Stored data
◇ ◇ ◇

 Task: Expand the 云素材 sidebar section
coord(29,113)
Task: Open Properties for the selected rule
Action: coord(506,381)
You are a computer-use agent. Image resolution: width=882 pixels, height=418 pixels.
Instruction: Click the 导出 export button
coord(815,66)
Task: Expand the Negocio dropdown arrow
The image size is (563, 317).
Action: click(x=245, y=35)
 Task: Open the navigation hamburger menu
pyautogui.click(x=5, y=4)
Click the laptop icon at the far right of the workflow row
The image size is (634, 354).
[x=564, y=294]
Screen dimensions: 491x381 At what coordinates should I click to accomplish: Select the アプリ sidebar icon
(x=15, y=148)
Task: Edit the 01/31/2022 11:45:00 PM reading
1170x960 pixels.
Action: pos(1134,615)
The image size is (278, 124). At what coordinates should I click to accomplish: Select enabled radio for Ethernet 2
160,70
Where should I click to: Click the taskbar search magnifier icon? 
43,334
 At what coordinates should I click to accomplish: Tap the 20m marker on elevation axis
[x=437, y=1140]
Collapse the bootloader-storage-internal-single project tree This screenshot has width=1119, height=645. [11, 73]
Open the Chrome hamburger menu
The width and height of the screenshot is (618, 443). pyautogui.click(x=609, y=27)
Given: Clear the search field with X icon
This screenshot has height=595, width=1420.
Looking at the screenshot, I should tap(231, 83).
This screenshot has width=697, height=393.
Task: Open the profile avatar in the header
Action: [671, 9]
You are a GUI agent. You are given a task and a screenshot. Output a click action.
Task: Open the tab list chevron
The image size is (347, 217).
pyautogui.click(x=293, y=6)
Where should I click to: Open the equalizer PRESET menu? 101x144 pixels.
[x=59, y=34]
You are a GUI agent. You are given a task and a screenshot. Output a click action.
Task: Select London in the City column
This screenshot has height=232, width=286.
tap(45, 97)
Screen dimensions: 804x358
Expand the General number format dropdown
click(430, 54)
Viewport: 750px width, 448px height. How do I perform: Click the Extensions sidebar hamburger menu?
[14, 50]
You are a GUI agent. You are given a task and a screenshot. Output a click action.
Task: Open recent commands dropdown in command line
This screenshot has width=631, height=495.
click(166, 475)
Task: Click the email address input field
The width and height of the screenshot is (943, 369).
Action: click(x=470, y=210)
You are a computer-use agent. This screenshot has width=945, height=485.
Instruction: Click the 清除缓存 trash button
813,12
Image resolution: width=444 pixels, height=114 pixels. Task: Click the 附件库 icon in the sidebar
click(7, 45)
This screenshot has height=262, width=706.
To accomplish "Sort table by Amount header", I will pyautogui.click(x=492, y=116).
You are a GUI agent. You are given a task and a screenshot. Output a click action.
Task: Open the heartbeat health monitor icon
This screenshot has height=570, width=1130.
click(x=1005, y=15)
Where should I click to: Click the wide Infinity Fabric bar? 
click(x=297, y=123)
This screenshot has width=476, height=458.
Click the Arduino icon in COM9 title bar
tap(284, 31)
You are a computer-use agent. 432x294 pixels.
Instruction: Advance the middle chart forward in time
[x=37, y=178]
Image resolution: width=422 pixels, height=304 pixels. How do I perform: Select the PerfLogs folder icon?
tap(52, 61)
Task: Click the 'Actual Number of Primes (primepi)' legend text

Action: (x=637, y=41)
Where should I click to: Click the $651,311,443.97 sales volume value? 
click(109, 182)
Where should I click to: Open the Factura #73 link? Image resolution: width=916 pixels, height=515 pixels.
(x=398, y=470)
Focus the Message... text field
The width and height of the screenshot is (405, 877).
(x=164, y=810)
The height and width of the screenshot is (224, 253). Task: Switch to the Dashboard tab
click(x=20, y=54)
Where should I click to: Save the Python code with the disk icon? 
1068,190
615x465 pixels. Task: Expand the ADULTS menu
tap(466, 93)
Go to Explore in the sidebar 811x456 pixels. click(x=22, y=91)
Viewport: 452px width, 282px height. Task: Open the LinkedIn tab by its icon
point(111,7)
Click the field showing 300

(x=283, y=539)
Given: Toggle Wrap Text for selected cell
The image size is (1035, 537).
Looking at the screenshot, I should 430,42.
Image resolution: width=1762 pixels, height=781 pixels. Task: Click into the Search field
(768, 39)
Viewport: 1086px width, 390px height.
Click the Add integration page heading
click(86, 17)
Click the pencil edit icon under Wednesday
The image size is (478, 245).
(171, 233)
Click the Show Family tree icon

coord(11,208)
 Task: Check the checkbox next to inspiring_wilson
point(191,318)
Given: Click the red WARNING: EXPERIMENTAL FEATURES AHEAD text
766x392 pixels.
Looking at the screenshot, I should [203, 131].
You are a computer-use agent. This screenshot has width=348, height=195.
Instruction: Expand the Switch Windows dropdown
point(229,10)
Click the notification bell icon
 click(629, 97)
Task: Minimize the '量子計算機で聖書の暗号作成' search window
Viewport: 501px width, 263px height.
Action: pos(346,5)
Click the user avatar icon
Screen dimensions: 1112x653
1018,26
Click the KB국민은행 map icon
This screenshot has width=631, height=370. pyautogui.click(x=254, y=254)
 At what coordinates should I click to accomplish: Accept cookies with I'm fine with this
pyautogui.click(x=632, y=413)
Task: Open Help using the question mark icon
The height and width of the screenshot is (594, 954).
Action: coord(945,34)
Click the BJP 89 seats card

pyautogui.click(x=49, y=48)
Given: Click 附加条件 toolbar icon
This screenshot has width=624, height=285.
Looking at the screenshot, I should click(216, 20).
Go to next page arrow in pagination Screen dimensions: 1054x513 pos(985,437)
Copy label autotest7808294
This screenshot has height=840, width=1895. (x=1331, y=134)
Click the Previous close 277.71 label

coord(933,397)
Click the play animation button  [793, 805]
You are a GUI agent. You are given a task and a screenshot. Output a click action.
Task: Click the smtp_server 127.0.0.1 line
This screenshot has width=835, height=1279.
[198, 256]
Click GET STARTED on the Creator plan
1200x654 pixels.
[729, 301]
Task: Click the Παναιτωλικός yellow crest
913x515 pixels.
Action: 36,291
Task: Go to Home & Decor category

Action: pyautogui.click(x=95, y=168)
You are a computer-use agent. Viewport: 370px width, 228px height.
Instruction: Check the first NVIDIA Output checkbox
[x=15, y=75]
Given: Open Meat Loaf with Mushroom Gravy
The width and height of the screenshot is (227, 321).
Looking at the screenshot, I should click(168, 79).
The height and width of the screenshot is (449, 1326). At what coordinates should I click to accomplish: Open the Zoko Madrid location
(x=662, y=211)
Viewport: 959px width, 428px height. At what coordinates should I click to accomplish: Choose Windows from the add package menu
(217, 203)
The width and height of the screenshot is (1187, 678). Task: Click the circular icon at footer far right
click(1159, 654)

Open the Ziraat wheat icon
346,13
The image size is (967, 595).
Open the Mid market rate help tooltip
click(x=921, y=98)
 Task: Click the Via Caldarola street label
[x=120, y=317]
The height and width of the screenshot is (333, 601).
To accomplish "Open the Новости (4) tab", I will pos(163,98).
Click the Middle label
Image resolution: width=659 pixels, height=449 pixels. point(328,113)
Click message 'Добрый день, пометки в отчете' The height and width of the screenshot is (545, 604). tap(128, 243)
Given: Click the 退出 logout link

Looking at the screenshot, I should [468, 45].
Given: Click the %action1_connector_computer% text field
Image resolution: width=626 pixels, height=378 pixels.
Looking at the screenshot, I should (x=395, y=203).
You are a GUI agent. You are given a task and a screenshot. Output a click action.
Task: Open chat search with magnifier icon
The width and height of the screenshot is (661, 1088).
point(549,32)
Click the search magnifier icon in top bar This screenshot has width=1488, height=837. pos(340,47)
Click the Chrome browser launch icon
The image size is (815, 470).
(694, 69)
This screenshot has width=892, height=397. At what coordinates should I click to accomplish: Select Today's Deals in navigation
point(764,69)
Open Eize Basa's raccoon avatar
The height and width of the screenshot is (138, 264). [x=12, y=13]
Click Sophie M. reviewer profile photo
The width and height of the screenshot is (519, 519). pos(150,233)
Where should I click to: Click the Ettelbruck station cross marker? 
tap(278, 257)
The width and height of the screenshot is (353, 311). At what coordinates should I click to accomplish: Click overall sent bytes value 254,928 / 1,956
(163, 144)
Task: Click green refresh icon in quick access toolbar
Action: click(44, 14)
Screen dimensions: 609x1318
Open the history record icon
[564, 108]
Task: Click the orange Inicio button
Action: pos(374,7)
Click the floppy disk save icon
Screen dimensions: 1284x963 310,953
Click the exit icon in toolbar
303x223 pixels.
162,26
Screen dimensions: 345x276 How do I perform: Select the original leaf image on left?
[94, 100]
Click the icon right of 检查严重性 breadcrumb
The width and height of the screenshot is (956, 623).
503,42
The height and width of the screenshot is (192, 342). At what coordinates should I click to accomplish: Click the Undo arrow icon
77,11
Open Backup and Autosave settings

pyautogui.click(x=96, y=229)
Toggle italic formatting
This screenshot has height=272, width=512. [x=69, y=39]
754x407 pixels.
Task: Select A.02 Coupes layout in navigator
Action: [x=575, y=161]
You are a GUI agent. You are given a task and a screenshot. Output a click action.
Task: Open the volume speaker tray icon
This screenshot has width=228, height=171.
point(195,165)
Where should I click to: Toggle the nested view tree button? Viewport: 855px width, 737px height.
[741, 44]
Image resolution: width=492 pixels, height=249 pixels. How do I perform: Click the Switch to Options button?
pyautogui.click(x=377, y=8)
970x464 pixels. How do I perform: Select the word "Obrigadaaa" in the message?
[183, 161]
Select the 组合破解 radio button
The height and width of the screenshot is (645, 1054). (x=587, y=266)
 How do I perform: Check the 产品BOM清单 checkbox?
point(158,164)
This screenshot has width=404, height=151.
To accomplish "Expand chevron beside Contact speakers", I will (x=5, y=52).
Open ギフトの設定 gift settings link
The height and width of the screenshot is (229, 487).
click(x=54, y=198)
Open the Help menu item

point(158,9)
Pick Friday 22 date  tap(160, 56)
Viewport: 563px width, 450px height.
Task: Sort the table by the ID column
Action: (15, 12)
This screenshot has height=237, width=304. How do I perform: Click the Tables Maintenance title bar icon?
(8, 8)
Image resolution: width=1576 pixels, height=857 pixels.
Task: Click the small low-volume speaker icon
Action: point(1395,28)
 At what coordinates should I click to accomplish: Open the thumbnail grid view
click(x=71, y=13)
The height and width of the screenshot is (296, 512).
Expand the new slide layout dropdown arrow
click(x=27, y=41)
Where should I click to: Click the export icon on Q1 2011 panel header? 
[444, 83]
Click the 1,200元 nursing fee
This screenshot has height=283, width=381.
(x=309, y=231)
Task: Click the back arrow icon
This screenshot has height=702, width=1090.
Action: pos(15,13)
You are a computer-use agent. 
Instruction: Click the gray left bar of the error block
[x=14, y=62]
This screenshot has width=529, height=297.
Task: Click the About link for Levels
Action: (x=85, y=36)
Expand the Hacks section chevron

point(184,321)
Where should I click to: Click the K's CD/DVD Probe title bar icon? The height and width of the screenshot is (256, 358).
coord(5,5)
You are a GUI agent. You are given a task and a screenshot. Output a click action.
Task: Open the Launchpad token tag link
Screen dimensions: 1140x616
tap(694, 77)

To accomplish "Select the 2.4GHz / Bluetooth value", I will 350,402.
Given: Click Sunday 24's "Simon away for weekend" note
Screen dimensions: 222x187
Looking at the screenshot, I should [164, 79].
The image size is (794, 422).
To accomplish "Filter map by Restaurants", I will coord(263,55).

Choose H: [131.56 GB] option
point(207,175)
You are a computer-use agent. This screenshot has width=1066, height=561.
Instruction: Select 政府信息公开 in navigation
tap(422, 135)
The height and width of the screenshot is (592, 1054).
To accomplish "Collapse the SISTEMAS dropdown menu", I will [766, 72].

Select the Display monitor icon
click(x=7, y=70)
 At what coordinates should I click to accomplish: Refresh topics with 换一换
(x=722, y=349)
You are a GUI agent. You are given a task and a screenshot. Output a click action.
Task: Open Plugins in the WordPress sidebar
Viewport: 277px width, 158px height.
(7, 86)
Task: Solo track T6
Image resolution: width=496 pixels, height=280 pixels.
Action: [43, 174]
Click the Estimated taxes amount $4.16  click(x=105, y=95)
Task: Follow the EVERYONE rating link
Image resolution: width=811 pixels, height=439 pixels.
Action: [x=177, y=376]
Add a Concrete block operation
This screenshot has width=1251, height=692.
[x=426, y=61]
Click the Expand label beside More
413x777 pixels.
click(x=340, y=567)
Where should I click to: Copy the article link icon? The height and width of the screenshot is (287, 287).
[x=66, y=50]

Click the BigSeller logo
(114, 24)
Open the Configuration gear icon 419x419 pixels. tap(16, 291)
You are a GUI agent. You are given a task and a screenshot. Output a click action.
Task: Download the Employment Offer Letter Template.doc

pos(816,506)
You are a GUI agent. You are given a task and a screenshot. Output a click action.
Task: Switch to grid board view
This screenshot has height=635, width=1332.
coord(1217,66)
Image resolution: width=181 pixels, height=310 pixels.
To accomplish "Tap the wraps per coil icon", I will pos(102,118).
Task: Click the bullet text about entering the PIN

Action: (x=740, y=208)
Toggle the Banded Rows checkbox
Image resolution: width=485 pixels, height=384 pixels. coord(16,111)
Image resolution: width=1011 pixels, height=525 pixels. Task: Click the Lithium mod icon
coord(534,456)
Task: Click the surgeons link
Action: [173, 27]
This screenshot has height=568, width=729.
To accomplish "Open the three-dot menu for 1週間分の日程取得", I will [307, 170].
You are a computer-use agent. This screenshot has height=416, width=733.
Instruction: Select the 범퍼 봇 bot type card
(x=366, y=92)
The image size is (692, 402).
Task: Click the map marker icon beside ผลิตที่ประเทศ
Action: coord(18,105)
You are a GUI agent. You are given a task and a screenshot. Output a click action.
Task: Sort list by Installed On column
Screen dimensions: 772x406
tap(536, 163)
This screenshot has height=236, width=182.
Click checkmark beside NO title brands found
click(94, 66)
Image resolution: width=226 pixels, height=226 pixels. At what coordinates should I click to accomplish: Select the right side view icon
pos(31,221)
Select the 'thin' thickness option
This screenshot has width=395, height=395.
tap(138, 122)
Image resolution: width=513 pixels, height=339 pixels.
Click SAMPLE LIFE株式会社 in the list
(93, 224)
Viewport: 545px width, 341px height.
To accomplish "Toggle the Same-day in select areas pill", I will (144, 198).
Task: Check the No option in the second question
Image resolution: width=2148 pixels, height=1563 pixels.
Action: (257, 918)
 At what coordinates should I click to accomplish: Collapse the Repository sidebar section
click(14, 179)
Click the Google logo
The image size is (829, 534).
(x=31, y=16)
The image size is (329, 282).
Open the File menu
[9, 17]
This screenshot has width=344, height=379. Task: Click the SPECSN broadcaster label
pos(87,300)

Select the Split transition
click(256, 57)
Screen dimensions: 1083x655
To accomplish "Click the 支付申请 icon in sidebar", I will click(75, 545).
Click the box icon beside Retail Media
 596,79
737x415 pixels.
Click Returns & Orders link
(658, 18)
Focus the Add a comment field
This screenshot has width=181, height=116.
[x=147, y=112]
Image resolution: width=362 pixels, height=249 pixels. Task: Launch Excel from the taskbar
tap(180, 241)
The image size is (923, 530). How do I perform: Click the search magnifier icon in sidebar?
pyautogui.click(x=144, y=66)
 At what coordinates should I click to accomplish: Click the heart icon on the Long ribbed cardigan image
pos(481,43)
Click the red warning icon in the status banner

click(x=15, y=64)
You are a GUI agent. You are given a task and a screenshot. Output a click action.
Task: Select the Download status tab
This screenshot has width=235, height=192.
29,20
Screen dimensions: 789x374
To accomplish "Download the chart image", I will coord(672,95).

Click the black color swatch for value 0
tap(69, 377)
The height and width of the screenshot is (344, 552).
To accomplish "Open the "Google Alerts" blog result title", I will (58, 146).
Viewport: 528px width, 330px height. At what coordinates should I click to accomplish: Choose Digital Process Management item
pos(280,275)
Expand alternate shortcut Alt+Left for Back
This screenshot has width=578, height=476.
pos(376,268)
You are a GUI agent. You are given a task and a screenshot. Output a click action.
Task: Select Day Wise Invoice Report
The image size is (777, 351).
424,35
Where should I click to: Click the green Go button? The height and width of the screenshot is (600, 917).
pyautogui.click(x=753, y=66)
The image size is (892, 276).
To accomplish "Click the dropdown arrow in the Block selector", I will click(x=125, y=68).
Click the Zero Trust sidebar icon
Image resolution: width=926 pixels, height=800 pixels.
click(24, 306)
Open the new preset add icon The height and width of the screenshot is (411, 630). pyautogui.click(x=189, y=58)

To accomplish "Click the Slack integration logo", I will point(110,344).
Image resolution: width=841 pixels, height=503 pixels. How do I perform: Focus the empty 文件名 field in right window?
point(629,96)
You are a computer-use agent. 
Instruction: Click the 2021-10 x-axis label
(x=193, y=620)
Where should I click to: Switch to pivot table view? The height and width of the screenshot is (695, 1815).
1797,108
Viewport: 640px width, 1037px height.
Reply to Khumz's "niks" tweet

◇ ◇ ◇

GOAL OF THE EXERCISE → Where a line in the records above contains the string "Google", copy that line.

RESPONSE →
Click the Google logo
To accomplish "Open the "Google Alerts" blog result title", I will (58, 146).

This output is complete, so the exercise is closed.